E.g. simctl list devices
will list the simulators you have installed:
$ /Applications/Xcode.app/Contents/Developer/Platforms/iPhoneSimulator.platform/Developer/usr/bin/simctl list devices
== Devices ==
-- iOS 7.0 --
-- iOS 7.1 --
iPhone 4s-7.1 (CD87A880-494C-44C8-AF94-D316EB391BB6) (Shutdown)
iPhone 5 (B937671C-5C95-4978-8425-C5EEA1849001) (Shutdown)
iPhone 5s (F6CB1E39-A871-4044-92B7-3B1D92C64649) (Shutdown)
iPad 2 (FF3F0C5E-FB6B-452C-BB6C-4226503EB287) (Shutdown)
iPad Retina (6FE5DDD4-5899-44BD-B5BA-2E476800AC62) (Shutdown)
iPad Air (402BBCCF-750F-4962-872C-74AC447E757D) (Shutdown)
-- iOS 8.1 --
iPhone 4s (17484BC7-1DDE-4C9D-B678-A55ECAE86D50) (Shutdown)
iPhone 5 (FD3A2930-DA6E-4316-B6AA-9EE8925D3780) (Shutdown)
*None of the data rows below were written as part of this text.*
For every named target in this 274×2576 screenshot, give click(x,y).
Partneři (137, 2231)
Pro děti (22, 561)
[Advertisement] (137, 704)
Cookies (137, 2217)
iPhone 5s (1979F6BD-0DC8-4B1D-A400-DEBB5B2A476A) (Booted)
iPhone 6 Plus (6EB44A5F-ACCD-4751-B84C-C1904D18CE7D) (Shutdown)
iPhone 6 (C9E7226E-7E34-470C-A76F-9EA153C15FFD) (Shutdown)
iPad 2 (69447CBA-98F4-4624-A2D5-B521F966BC63) (Shutdown)
iPad Retina (C90AA28D-405E-451A-B857-1CA0F52EC7DB) (Shutdown)
iPad Air (4F8A5BF9-418B-43B0-B92C-80C8493653FF) (Shutdown)
Resizable iPhone (E953192F-3EBA-432F-B6A9-B060BB5E599C) (Shutdown)
Resizable iPad (F1D962E3-CF33-432A-8B57-18B48A02CA02) (Shutdown)
What we are interested here is the addphoto
command, like so:
$ /Applications/Xcode.app/Contents/Developer/Platforms/iPhoneSimulator.platform/Developer/usr/bin/simctl addphoto "1979F6BD-0DC8-4B1D-A400-DEBB5B2A476A" ~/Desktop/some-photo1.jpg
The simulator has to be running for addphoto
to work. You can easily script this to bulk load multiple photos.
In fact, I built a command line tool to do it, see ios-simtool.